Give back the full data, retyped precisely.

---------- Material for this exercise ----------

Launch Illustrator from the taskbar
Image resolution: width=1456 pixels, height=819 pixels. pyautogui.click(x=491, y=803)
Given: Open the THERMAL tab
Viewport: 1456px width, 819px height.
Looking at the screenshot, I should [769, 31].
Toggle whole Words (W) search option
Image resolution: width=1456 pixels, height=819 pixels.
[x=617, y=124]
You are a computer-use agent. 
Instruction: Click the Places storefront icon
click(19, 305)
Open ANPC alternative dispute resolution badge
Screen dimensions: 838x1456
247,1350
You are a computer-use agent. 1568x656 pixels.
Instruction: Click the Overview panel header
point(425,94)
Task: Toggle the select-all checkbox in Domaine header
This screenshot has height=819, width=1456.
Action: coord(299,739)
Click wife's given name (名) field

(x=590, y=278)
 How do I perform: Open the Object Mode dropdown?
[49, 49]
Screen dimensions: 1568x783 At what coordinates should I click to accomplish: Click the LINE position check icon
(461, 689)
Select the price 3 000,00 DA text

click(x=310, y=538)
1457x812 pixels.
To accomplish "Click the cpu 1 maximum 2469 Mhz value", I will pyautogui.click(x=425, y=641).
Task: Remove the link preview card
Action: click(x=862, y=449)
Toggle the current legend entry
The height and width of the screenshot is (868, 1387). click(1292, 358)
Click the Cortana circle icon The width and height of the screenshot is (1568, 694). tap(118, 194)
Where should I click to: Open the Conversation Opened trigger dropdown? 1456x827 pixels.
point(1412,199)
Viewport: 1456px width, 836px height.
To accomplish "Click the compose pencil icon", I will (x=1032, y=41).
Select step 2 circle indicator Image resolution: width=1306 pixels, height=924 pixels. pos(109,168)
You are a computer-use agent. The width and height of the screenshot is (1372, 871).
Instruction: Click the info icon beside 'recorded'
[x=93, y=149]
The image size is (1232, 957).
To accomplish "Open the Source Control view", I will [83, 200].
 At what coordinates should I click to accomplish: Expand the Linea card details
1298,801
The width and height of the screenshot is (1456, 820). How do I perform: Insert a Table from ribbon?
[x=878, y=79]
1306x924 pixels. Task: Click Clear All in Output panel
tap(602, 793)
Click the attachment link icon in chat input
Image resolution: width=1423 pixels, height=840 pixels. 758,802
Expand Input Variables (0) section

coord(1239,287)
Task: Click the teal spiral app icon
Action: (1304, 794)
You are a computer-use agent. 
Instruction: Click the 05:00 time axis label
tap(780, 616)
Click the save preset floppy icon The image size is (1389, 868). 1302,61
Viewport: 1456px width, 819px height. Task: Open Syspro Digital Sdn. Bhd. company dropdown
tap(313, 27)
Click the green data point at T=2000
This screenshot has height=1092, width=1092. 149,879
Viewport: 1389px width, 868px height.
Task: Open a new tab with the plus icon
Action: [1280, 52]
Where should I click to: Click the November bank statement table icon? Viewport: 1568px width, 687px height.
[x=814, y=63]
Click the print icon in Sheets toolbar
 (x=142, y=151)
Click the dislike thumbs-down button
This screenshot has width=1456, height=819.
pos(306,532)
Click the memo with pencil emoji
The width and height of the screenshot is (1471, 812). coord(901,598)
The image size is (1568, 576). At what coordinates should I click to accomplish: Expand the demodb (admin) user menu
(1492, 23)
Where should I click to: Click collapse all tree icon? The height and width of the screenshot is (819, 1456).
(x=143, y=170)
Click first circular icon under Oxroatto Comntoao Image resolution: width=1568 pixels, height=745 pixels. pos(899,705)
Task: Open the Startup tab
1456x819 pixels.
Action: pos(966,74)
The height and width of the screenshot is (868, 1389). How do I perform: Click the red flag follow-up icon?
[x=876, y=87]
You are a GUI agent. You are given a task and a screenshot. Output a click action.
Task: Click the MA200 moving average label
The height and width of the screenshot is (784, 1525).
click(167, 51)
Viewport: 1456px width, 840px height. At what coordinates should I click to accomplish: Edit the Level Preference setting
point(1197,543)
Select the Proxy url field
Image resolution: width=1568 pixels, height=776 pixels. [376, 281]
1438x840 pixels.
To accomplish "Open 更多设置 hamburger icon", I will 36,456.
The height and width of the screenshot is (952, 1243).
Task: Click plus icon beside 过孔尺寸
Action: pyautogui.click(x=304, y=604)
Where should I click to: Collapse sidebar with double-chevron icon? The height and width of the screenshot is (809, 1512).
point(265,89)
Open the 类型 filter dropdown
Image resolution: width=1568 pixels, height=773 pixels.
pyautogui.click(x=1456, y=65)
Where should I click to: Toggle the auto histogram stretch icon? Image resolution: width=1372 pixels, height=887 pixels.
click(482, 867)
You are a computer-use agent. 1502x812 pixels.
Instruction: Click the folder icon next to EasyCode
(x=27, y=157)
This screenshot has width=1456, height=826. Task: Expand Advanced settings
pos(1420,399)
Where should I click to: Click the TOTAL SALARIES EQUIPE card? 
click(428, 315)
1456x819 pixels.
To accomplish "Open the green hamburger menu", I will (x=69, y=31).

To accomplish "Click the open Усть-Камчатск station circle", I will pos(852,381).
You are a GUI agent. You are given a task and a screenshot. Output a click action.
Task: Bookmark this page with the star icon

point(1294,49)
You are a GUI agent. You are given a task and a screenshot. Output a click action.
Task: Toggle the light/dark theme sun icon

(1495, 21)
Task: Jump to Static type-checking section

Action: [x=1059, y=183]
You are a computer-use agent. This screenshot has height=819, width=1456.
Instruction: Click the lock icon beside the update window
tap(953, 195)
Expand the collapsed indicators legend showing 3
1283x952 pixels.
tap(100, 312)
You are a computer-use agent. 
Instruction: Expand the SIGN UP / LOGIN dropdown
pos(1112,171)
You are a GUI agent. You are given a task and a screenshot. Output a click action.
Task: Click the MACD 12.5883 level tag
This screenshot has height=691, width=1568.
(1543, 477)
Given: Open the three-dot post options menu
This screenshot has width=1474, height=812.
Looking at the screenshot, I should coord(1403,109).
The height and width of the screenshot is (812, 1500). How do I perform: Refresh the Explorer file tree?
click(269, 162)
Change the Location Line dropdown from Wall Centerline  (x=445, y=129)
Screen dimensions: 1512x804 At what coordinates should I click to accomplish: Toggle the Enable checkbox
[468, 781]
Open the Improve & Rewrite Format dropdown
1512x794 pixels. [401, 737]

----------

Answer.
Launch Illustrator from the taskbar
Image resolution: width=1456 pixels, height=819 pixels. pyautogui.click(x=491, y=803)
Given: Open the THERMAL tab
Viewport: 1456px width, 819px height.
Looking at the screenshot, I should [769, 31].
Toggle whole Words (W) search option
Image resolution: width=1456 pixels, height=819 pixels.
[x=617, y=124]
You are a computer-use agent. 
Instruction: Click the Places storefront icon
click(19, 305)
Open ANPC alternative dispute resolution badge
Screen dimensions: 838x1456
247,1350
You are a computer-use agent. 1568x656 pixels.
Instruction: Click the Overview panel header
point(425,94)
Task: Toggle the select-all checkbox in Domaine header
This screenshot has height=819, width=1456.
Action: coord(299,739)
Click wife's given name (名) field

(x=590, y=278)
 How do I perform: Open the Object Mode dropdown?
[49, 49]
Screen dimensions: 1568x783 At what coordinates should I click to accomplish: Click the LINE position check icon
(461, 689)
Select the price 3 000,00 DA text

click(x=310, y=538)
1457x812 pixels.
To accomplish "Click the cpu 1 maximum 2469 Mhz value", I will pyautogui.click(x=425, y=641).
Task: Remove the link preview card
Action: click(x=862, y=449)
Toggle the current legend entry
The height and width of the screenshot is (868, 1387). click(1292, 358)
Click the Cortana circle icon The width and height of the screenshot is (1568, 694). tap(118, 194)
Where should I click to: Open the Conversation Opened trigger dropdown? 1456x827 pixels.
point(1412,199)
Viewport: 1456px width, 836px height.
To accomplish "Click the compose pencil icon", I will (x=1032, y=41).
Select step 2 circle indicator Image resolution: width=1306 pixels, height=924 pixels. pos(109,168)
You are a computer-use agent. The width and height of the screenshot is (1372, 871).
Instruction: Click the info icon beside 'recorded'
[x=93, y=149]
The image size is (1232, 957).
To accomplish "Open the Source Control view", I will [83, 200].
 At what coordinates should I click to accomplish: Expand the Linea card details
1298,801
The width and height of the screenshot is (1456, 820). How do I perform: Insert a Table from ribbon?
[x=878, y=79]
1306x924 pixels. Task: Click Clear All in Output panel
tap(602, 793)
Click the attachment link icon in chat input
Image resolution: width=1423 pixels, height=840 pixels. 758,802
Expand Input Variables (0) section

coord(1239,287)
Task: Click the teal spiral app icon
Action: (1304, 794)
You are a computer-use agent. 
Instruction: Click the 05:00 time axis label
tap(780, 616)
Click the save preset floppy icon The image size is (1389, 868). 1302,61
Viewport: 1456px width, 819px height. Task: Open Syspro Digital Sdn. Bhd. company dropdown
tap(313, 27)
Click the green data point at T=2000
This screenshot has height=1092, width=1092. 149,879
Viewport: 1389px width, 868px height.
Task: Open a new tab with the plus icon
Action: [1280, 52]
Where should I click to: Click the November bank statement table icon? Viewport: 1568px width, 687px height.
[x=814, y=63]
Click the print icon in Sheets toolbar
 (x=142, y=151)
Click the dislike thumbs-down button
This screenshot has width=1456, height=819.
pos(306,532)
Click the memo with pencil emoji
The width and height of the screenshot is (1471, 812). coord(901,598)
The image size is (1568, 576). At what coordinates should I click to accomplish: Expand the demodb (admin) user menu
(1492, 23)
Where should I click to: Click collapse all tree icon? The height and width of the screenshot is (819, 1456).
(x=143, y=170)
Click first circular icon under Oxroatto Comntoao Image resolution: width=1568 pixels, height=745 pixels. pos(899,705)
Task: Open the Startup tab
1456x819 pixels.
Action: pos(966,74)
The height and width of the screenshot is (868, 1389). How do I perform: Click the red flag follow-up icon?
[x=876, y=87]
You are a GUI agent. You are given a task and a screenshot. Output a click action.
Task: Click the MA200 moving average label
The height and width of the screenshot is (784, 1525).
click(167, 51)
Viewport: 1456px width, 840px height. At what coordinates should I click to accomplish: Edit the Level Preference setting
point(1197,543)
Select the Proxy url field
Image resolution: width=1568 pixels, height=776 pixels. [376, 281]
1438x840 pixels.
To accomplish "Open 更多设置 hamburger icon", I will 36,456.
The height and width of the screenshot is (952, 1243).
Task: Click plus icon beside 过孔尺寸
Action: pyautogui.click(x=304, y=604)
Where should I click to: Collapse sidebar with double-chevron icon? The height and width of the screenshot is (809, 1512).
point(265,89)
Open the 类型 filter dropdown
Image resolution: width=1568 pixels, height=773 pixels.
pyautogui.click(x=1456, y=65)
Where should I click to: Toggle the auto histogram stretch icon? Image resolution: width=1372 pixels, height=887 pixels.
click(482, 867)
You are a computer-use agent. 1502x812 pixels.
Instruction: Click the folder icon next to EasyCode
(x=27, y=157)
This screenshot has width=1456, height=826. Task: Expand Advanced settings
pos(1420,399)
Where should I click to: Click the TOTAL SALARIES EQUIPE card? 
click(428, 315)
1456x819 pixels.
To accomplish "Open the green hamburger menu", I will (x=69, y=31).

To accomplish "Click the open Усть-Камчатск station circle", I will pos(852,381).
You are a GUI agent. You are given a task and a screenshot. Output a click action.
Task: Bookmark this page with the star icon

point(1294,49)
You are a GUI agent. You are given a task and a screenshot. Output a click action.
Task: Toggle the light/dark theme sun icon

(1495, 21)
Task: Jump to Static type-checking section

Action: [x=1059, y=183]
You are a computer-use agent. This screenshot has height=819, width=1456.
Instruction: Click the lock icon beside the update window
tap(953, 195)
Expand the collapsed indicators legend showing 3
1283x952 pixels.
tap(100, 312)
You are a computer-use agent. 
Instruction: Expand the SIGN UP / LOGIN dropdown
pos(1112,171)
You are a GUI agent. You are given a task and a screenshot. Output a click action.
Task: Click the MACD 12.5883 level tag
This screenshot has height=691, width=1568.
(1543, 477)
Given: Open the three-dot post options menu
This screenshot has width=1474, height=812.
Looking at the screenshot, I should coord(1403,109).
The height and width of the screenshot is (812, 1500). How do I perform: Refresh the Explorer file tree?
click(269, 162)
Change the Location Line dropdown from Wall Centerline  (x=445, y=129)
Screen dimensions: 1512x804 At what coordinates should I click to accomplish: Toggle the Enable checkbox
[468, 781]
Open the Improve & Rewrite Format dropdown
1512x794 pixels. [401, 737]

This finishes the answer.